Last week, I lost a full day to a mistake. Not an idea that didn’t work out; a mistake. And it’s not the first time I’ve done that. It seemed like a dumb error, and my own fault as a researcher for not being careful, but I think the truth is that this is the untold human story of research. It deserves to be told.

So what happened?

I’m a robotics researcher, and I’ve been working for a few weeks on getting my robot to maintain its orientation in the water. It does this by wirelessly receiving its current orientation from a motion capture system, as well as the desired value (set by me). Then it spins the motor to use half of the body as a reaction wheel to adjust orientation, much like many satellites do.

Reaction wheels work by conservation of angular momentum, so the impulse they provide is through angular acceleration. So the control algorithm is simple enough - let the acceleration be proportional to the error in orientation.

α = K_p (θ_d - θ)

Great. Except there’s a problem. This system is a double integrator, which means I’m controlling an output (orientation) via an input that is its second derivative (angular acceleration), and control theory dictates that a double integrator can’t be stabilized by a purely proportional controller. The best you’ll get is oscillation about the desired value. Think about the accelerator on your car - if you only step off the accelerator when you reach the stop sign you’ll always overshoot it.

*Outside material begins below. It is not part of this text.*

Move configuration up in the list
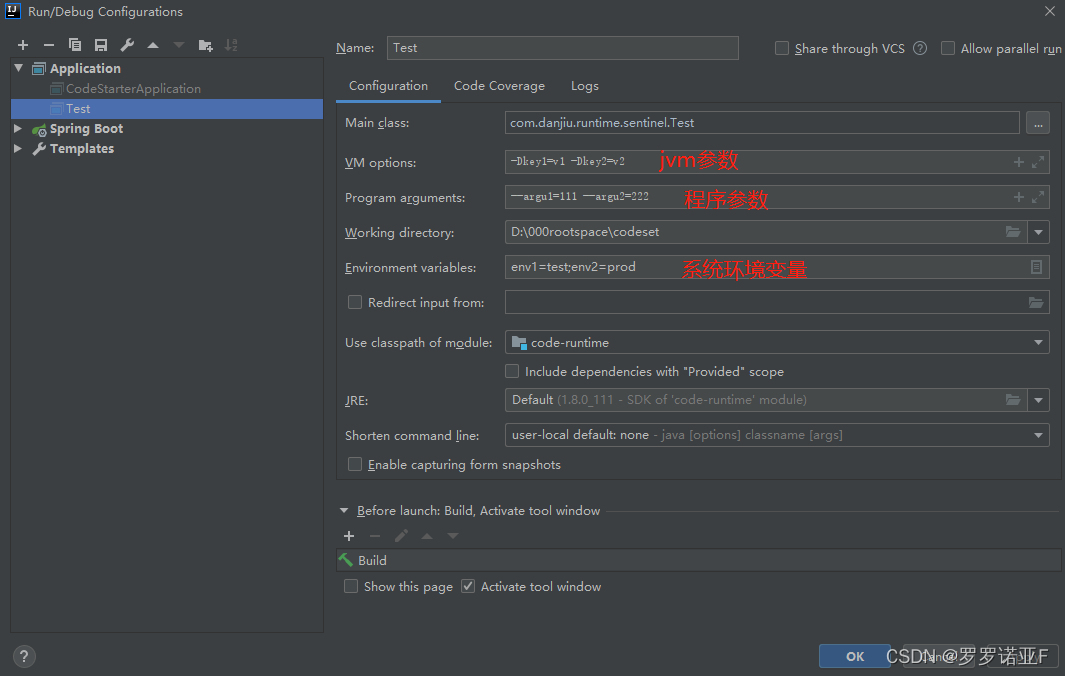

So we add a control input proportional to the derivative of the error. This lets the system slow down as it approaches the target, and should allow the orientation to stabilize around the correct value. In the car example - if you see you’re approaching the stop sign too fast, you start to brake. For completeness, let’s throw in a term proportional to the integral of the error, which will correct small errors that accumulate over time. This is a standard PID controller, and you can check out this excellent article by Tim Wescott for more details.

α = K_p (θ_d - θ) + K_d d(θ_d - θ)/dt + K_i∫(θ_d - θ)dt

For most applications - and for this one in particular - small errors aren’t so important. So you don’t need the integral term, just the proportional and derivative ones. But it’s not that hard to add all three to the code, and it’s good to do for completeness, so that’s what I did when I programmed my bot. I also added a nice function to send the three coefficients wirelessly to easily test different values.

I tested the communication and it worked, and the basic control code worked as well, so I got excited. Now all that was left to do was to figure out the correct values for the proportional and derivative coefficients. As expected, proportional control alone gave me oscillation, so I dialed up the derivative coefficient to stabilize the response…

The boat spun out of control.

Maybe it’s too high? I dialed the coefficient way down.

The boat spun out of control.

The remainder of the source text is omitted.